An ideal diet should consist of: 
80% alkaline foods and 20% acid foods.
Alkaline foods:
Raw fruits, dried fruits, raw vegetables, frozen fruits/vegetables, lightly 
steamed fruits and vegetables and almonds.
Acid foods:
Raw nuts (except almonds), raw seeds (sesame, pumpkin, squash, sunflower), 
some raw fruits and vegetables (cranberries, blueberries, plums, prunes, 
squash), whole grains, overcooked fruits/vegetables, dairy products (cheese, 
eggs, milk),sugar and refined grains, white meats (fish, fowl),fried 
pastries, red meats, herbs, spices, condiments, spicy foods (garlic, hot 
peppers, onions), coffee and tea, salt, alcohol, drugs/medications, tobacco.
Now chose your 20% acid foods..........and make sure the other 80% are 
organically grown fruits and vegetables 
My personal diet consists of raw fruits in the morning (alkaline), cooked 
meal for lunch (acid) and raw vegetables at night (alkaline).  
The concept of alkaline and acid foods and its impact on our health is one of 
the most important concepts I've learned in my quest to understand what 
health is all about.  An excellent source for this subject is  Dr. Ted 
Morter's book, Your Health, Your Choice.  I will expand on the concept of 
acid and alkaline foods in some upcoming articles.  

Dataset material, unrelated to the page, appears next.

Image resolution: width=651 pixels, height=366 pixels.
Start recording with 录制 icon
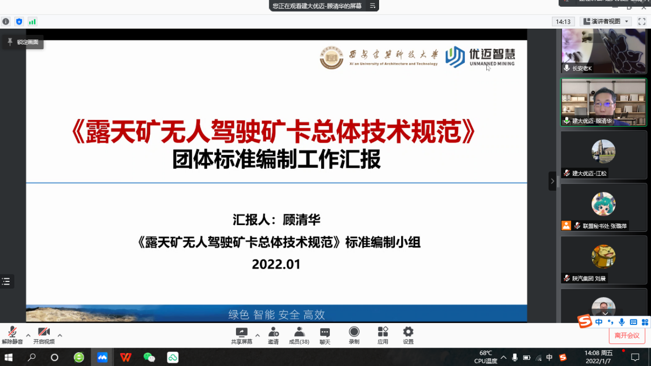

When it comes to health, I think in terms of alkaline and acid foods, not 
protein, carbohydrates or fats.  We know for a fact that all these three 
macro nutrients are found in all natural foods.  Now, let's make sure that 
the majority of the natural foods we eat are alkaline foods (raw fruits and 
vegetables) and the minority are acid foods.  Health is to maintain an 
alkaline body through alkaline foods.  Long live fruits and vegetables!!!!!